● **HOW TO COMPLETE THIS TASK**: The lines below that include the word "agent" are to be reported.

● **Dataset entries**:
◆ ◆ ◆ ◆ ◆ ◆ ◆

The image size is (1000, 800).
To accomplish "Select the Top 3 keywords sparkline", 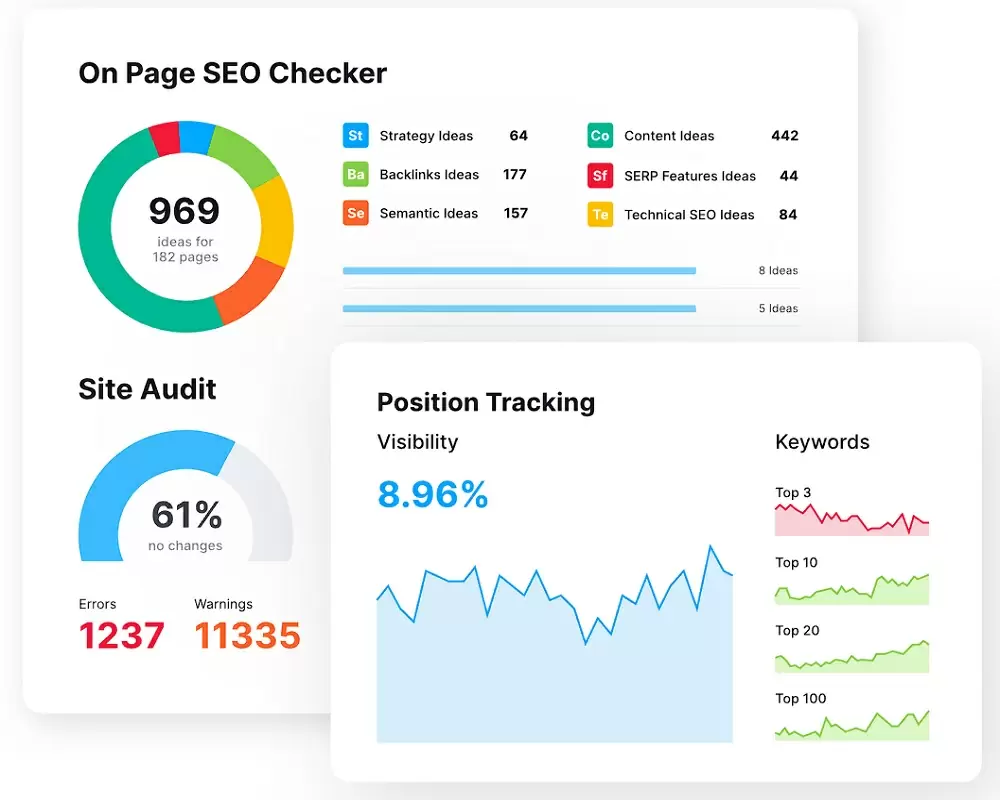I will pyautogui.click(x=851, y=519).
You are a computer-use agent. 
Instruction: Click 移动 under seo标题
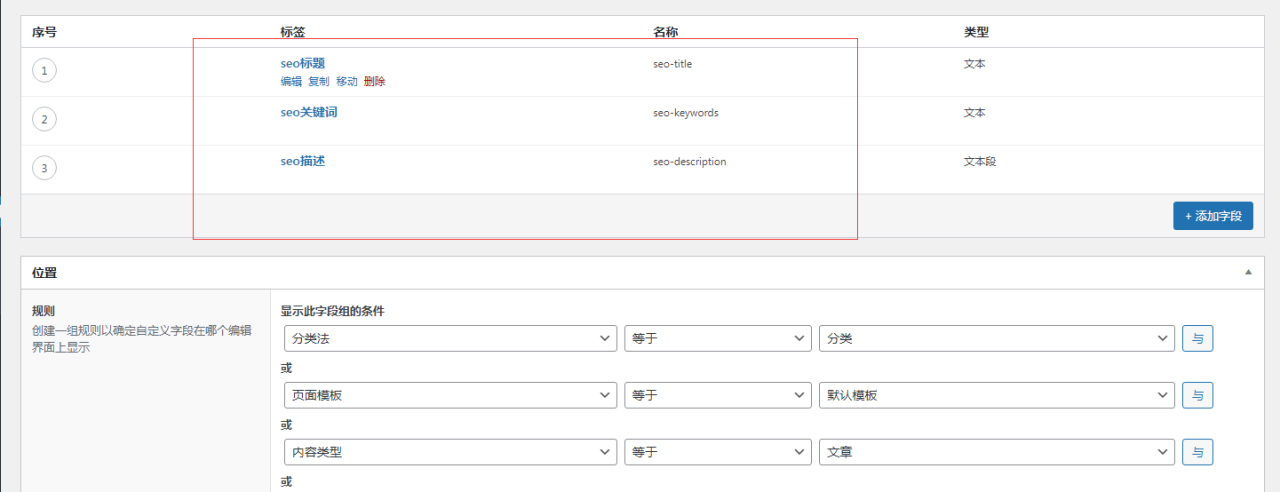pos(347,82)
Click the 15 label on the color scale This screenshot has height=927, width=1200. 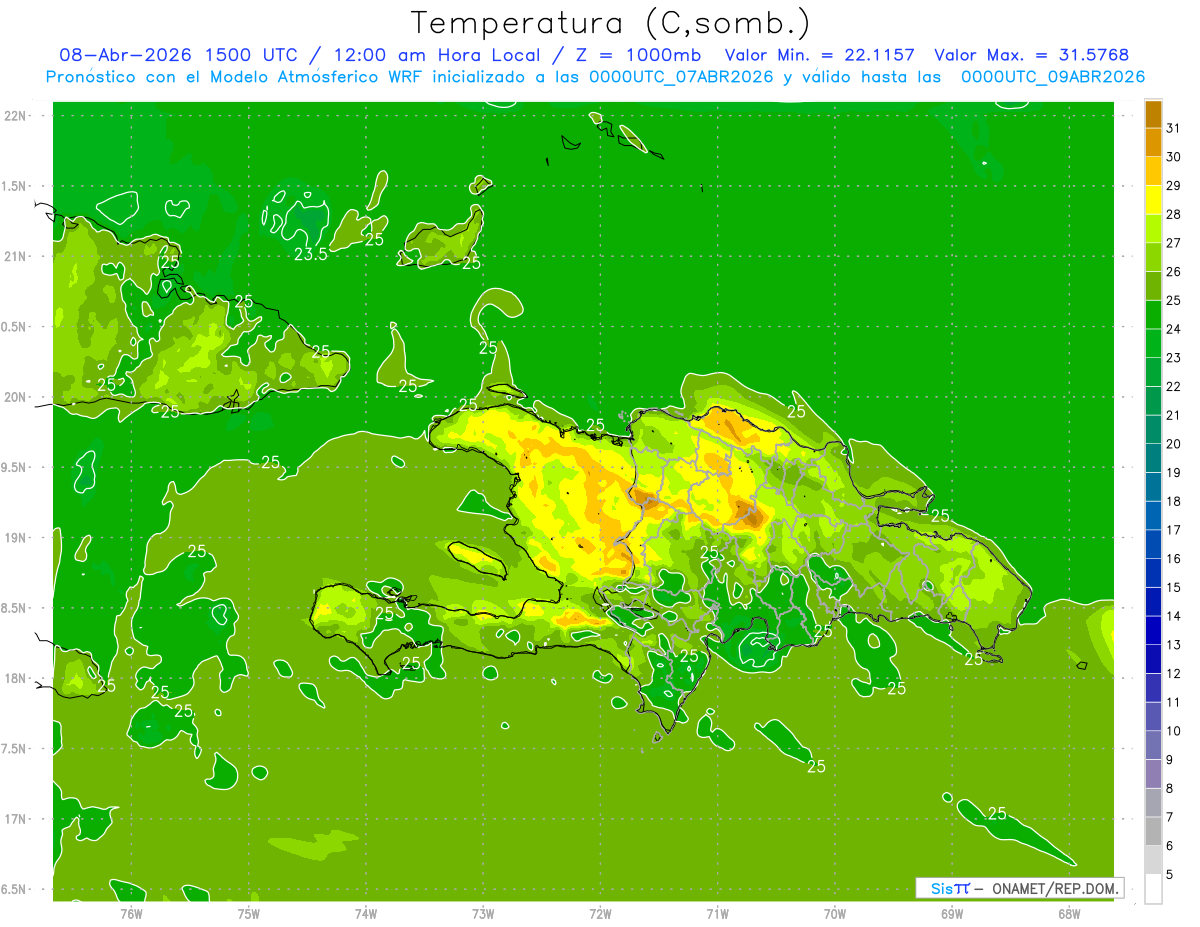coord(1174,587)
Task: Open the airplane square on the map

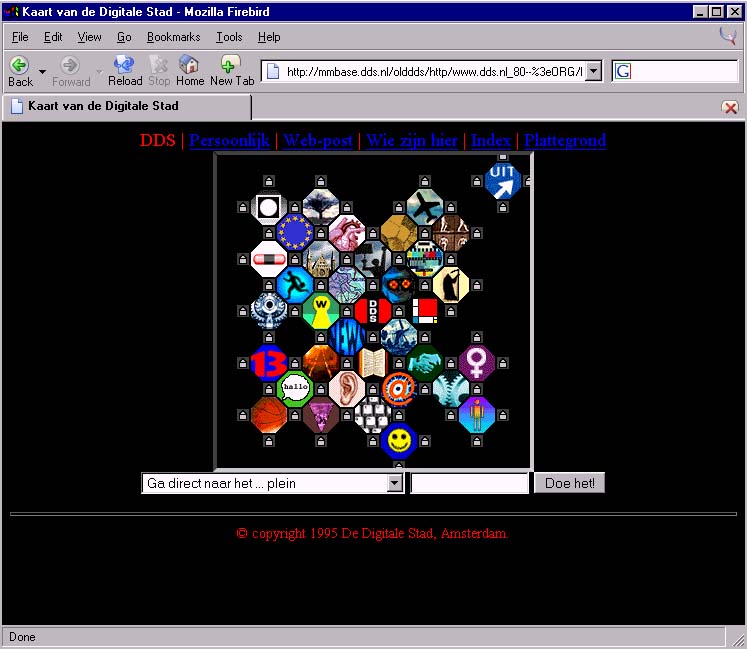Action: pyautogui.click(x=424, y=207)
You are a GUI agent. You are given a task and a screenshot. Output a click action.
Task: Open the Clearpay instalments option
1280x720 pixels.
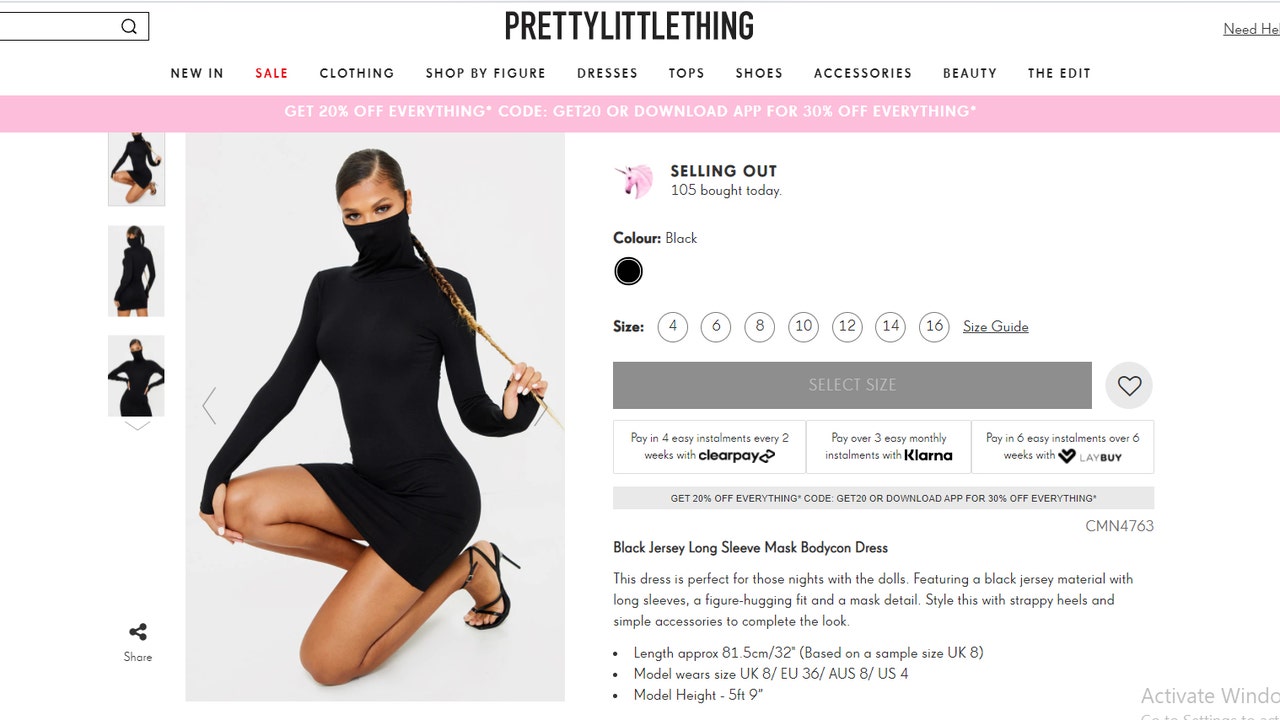tap(709, 447)
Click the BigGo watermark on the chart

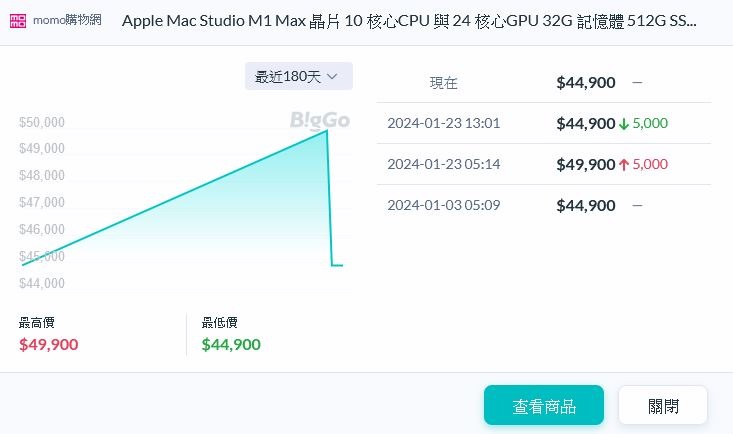pyautogui.click(x=320, y=121)
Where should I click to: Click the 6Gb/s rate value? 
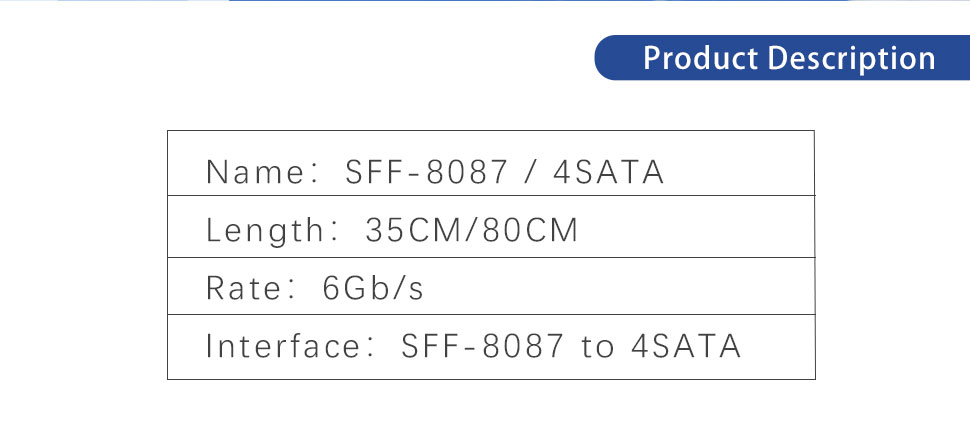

◆ ◆ ◆ ◆ ◆ ◆ ◆

● **WRITTEN RESPONSE**:
You are a computer-use agent. 
You are a GUI agent. You are given a task and a screenshot. Output a click action.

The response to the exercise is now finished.